In the column, she calls Texas “the greatest state in the greatest nation,” and asserts that “Texans – and women all over the country – deserve leaders that care, that listen and that work to protect their interests.”
“In the end, the filibuster was a means to continue the fight and stand up to Republican leaders,” she writes. “That fight is not a new one for me. As a senator from the only true swing district in the Texas Senate, I’ve been targeted by the GOP for my outspoken criticism of their extremist attacks on public education and voting rights, to name just two examples. My nearly 13-hour stand against the effort to deny women access to basic health care evolved into a people’s filibuster opposing a selfish and out-of-touch leadership that refuses to listen to real families with real hopes.”

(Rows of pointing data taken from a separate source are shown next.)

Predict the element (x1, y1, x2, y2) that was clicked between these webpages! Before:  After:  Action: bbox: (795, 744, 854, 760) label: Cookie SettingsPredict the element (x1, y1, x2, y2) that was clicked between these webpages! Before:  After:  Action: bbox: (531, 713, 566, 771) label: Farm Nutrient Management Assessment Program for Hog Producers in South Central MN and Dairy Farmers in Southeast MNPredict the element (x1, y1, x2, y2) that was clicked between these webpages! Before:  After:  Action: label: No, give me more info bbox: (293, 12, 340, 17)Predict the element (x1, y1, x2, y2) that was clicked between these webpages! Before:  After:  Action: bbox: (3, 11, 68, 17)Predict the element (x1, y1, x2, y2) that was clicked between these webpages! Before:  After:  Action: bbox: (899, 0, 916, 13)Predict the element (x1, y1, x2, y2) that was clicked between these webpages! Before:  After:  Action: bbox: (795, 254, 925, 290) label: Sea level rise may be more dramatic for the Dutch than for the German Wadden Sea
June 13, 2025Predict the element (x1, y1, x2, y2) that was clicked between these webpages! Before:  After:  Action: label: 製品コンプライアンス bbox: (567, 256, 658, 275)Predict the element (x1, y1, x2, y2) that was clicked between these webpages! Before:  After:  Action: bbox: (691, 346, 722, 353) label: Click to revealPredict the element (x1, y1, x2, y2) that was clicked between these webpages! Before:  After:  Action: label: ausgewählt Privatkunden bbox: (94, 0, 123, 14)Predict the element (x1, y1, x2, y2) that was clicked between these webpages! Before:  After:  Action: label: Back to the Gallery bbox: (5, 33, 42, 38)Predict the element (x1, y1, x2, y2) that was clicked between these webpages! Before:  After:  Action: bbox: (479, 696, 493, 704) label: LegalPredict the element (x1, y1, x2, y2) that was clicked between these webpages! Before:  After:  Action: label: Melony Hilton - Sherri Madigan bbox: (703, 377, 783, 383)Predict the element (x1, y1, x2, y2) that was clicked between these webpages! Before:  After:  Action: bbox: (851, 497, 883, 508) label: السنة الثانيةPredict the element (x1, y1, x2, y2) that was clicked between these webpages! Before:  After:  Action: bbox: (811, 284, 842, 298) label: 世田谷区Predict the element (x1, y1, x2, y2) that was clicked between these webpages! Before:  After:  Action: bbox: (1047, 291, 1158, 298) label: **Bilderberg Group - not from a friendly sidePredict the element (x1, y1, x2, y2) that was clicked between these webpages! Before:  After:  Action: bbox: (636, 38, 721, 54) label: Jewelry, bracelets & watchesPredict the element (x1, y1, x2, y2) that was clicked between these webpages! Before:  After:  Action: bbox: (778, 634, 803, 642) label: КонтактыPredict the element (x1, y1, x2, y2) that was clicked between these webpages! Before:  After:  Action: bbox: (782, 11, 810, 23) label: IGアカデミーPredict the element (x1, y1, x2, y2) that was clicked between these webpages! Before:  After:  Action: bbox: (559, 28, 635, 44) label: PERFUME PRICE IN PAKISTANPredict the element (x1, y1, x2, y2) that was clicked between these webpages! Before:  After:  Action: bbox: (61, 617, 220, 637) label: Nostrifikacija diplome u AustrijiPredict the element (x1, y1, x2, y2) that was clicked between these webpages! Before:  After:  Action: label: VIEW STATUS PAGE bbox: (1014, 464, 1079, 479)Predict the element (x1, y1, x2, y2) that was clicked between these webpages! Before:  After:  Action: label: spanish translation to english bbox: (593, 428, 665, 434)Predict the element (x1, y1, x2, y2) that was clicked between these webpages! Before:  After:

With that paragraph alone, she's reframing herself as a centrist able to take on the GOP more broadly around a range of issues. She uses typical campaign buzzwords – she’s a fighter, she says, and a veteran at that.
If Davis takes a shot at the state’s top job, she could face Republican Attorney General Greg Abbott, who has announced his intention to run. He has a formidable campaign war chest – $23 million, according to NBC News.
Davis was a teen mother who became the first in her family to go to college – Texas Christian University, from which she earned a degree in English in 1990. She graduated cum laude from Harvard Law School in 1993.
It’s been almost two decades since a Democrat won the Texas governorship. The last Democrat to serve was Ann Richards. She held office from 1991 to 1995. Perry has held that job since his election in 2000. Before him, of course, George W. Bush ran the state.